To tame your turtle, ensure that its enclosure feels safe. Do this by providing hiding spots. You shouldn’t intrude on the hiding spots of the turtle. This is a place where the turtle can retreat when it feels scared.

A hiding spot ensures that the turtle isn’t overly stressed as it has a place to retreat to in case it feels threatened. Creating a safe zone is simple.

You can acquire a commercially sold hide such as Reptile Habitat Cave. You also use a clayey pot as a hide. Just upturn the pot and have an entrance to it.

Limit your interactions 

Turtle being held by red painted nails
Turtle being held by red painted nails.

Because turtles aren’t particularly sociable, you have to limit your interactions with them. For starters don’t interact with the turtle when it is resting.

If the turtle is hiding, do not bring it out or worry about it. You should only interact with the chelonian when it comes into the open to feed, bask and socialize.

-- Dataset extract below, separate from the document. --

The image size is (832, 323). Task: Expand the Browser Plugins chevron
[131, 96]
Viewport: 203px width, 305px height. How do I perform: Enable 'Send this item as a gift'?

Harassing the turtle will make it less receptive to your attempts to tame it.

Infographic about taming turtles

Infographic about taming a pet turtle
Infographic about taming a pet turtle

Frequently Asked Questions

Can you tame a turtle?

Yes, you can. Although you cannot domesticate a turtle you can make it more receptive to you and your interactions with it.

Are turtles difficult to tame?

Taming a turtle is usually not easy. Turtles are not social animals such as dogs.

As such, they typically prefer to be alone. However, with regular interaction, the turtle can get used to you. After a period of time, the turtle will approach you when you get closer to its enclosure.

Wild turtles are harder to tame as they are used to human interaction. If the turtle is raised from birth by a human, it will be easier to tame.

Can you keep a wild turtle as a pet?

It isn’t advisable to keep a wild turtle as a pet. For starters, the turtle isn’t used to living in an enclosure.

The location change will severely stress out the turtle. Wild turtles are not used to foods you will feed them.

The turtle will also not be comfortable with human interaction. Wild turtles generally find it difficult to adapt to life as a pet. Keeping wild turtles as a pet can also be illegal in your locale.


Turtles are difficult pets to tame. This is because they aren’t social creatures.

However with consistency and regular interaction you can tame a turtle. It is essential not to overdo it while you try to tame your pet turtle.

Limit your interaction to at most 20 minutes a day. The best way to tame a turtle is by hand-feeding it. You can also pet your turtle to tame it.

Not all turtles are tameable. This is especially true of wild turtles.

Captive-bred turtles are much easier to tame since they are used to human interaction and may interact with humans their entire lives.